Print always puts newline (or adds a space)

Erik Max Francis max at alcyone.com
Tue Sep 16 15:43:46 EDT 2003


Tobias Pfeiffer wrote:

> Is it then also possible to "jump back" a few chars to, e.g., have a
> progress... (damn, I forgot that word) however, that shows the
> percentage
> of progress? Like print "25%" and then jump back three chars and write
> "26%"?

That's typically done with printing BS characters to back up one space
('\b') or CR characters to return the carriage to the beginning of the
line ('\r').  Note that strictly speaking these may not have the desired
effect, although in most environments they will.

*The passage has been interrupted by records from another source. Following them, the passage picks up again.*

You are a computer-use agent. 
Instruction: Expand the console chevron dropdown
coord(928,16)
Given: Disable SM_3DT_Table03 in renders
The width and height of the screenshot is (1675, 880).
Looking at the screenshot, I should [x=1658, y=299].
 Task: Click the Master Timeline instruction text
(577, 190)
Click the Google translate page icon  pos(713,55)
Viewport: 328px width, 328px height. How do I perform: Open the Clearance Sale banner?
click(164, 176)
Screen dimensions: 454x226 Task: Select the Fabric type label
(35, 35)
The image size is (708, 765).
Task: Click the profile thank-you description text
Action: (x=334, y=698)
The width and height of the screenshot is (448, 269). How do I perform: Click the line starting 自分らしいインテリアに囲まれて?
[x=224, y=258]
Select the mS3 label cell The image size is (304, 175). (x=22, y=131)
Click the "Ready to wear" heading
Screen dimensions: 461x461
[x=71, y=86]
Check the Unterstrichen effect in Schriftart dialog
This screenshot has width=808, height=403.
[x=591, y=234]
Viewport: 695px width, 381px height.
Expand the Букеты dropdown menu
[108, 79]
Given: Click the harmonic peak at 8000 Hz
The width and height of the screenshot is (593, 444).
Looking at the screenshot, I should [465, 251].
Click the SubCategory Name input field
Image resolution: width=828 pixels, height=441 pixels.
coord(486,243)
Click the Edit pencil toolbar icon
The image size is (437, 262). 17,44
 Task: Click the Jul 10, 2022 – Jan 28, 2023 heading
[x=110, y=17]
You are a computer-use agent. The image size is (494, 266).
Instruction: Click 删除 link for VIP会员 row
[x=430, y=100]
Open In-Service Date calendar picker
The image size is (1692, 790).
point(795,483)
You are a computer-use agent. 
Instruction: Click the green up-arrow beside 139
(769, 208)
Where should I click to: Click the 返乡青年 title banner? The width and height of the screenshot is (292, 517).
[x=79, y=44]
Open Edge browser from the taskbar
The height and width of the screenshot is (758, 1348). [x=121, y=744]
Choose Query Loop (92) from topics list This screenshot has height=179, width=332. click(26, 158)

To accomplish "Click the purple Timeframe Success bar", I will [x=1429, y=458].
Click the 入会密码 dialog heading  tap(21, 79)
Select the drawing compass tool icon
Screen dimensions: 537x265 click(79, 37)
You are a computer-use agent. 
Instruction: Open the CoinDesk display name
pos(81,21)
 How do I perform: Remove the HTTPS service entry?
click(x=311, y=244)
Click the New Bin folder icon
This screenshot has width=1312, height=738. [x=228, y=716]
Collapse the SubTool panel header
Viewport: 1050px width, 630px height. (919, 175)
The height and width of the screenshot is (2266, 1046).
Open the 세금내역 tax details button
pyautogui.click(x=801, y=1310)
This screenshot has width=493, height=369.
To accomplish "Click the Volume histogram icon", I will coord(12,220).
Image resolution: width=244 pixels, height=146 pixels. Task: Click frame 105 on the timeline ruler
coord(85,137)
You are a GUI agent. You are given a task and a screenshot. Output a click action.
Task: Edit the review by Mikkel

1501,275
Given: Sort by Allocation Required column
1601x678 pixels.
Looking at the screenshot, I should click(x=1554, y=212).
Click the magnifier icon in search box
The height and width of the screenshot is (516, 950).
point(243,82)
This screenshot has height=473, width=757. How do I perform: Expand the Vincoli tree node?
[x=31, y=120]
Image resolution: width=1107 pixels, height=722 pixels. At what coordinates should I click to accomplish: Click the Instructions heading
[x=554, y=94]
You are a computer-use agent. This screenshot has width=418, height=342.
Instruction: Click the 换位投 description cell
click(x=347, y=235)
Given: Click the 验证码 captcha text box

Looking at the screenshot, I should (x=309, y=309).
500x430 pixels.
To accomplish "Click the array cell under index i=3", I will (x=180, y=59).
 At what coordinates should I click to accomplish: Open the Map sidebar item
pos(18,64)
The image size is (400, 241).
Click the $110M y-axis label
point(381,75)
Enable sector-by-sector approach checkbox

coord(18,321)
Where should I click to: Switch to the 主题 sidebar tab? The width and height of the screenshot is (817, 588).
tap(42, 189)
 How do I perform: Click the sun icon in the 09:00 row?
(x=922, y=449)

> And then, on my Linux machine, such things just don't happen at all.
> E.g.
> in a loop like...
> 
> for i in range(1000):
>         j = pow(2,i)
>         if j%100: print "#",
> 
> ...I will get nothing for a long time and then ten "#" chars at one
> time.
> Is there a solution for that?

You're encounting buffering; use sys.stdout.write directly and call
sys.stdout.flush() after you've printed some partial output.

-- 
   Erik Max Francis && max at alcyone.com && http://www.alcyone.com/max/
 __ San Jose, CA, USA && 37 20 N 121 53 W && &tSftDotIotE
/  \ Custom reconciles us to everything.